## Problem to work on:
The lines wanted are those in the data below that include "computer".

Task input Block Start

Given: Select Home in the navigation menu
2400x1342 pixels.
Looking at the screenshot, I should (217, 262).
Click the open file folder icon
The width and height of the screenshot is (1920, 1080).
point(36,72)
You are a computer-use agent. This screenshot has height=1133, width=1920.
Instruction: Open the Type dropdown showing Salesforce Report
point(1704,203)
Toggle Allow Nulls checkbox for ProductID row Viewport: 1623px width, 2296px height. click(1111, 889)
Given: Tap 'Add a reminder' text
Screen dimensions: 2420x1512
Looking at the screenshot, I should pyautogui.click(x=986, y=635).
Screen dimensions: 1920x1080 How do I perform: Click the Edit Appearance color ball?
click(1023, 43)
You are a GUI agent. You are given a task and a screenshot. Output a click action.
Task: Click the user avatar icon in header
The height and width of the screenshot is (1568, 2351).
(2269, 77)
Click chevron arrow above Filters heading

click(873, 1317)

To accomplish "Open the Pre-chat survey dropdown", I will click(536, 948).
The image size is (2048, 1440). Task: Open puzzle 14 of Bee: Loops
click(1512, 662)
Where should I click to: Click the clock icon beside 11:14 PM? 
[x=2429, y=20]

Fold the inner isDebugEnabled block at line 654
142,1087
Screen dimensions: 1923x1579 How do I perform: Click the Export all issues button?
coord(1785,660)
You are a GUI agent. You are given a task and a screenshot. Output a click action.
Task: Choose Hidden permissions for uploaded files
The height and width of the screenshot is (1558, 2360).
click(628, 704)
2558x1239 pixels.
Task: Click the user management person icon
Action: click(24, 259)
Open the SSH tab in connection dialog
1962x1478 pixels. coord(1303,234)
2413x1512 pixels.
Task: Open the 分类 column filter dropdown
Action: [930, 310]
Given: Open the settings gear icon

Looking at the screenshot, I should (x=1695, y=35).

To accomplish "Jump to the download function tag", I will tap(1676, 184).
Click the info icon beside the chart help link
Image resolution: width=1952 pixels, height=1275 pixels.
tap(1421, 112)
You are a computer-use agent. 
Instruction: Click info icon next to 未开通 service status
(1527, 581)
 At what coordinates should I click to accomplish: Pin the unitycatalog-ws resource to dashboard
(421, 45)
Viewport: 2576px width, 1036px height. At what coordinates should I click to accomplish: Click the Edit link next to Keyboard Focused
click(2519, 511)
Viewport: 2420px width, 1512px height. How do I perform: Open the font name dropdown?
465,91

Task input Block End

## Answer box:
You are a computer-use agent. This screenshot has height=1133, width=1920.
You are a computer-use agent. 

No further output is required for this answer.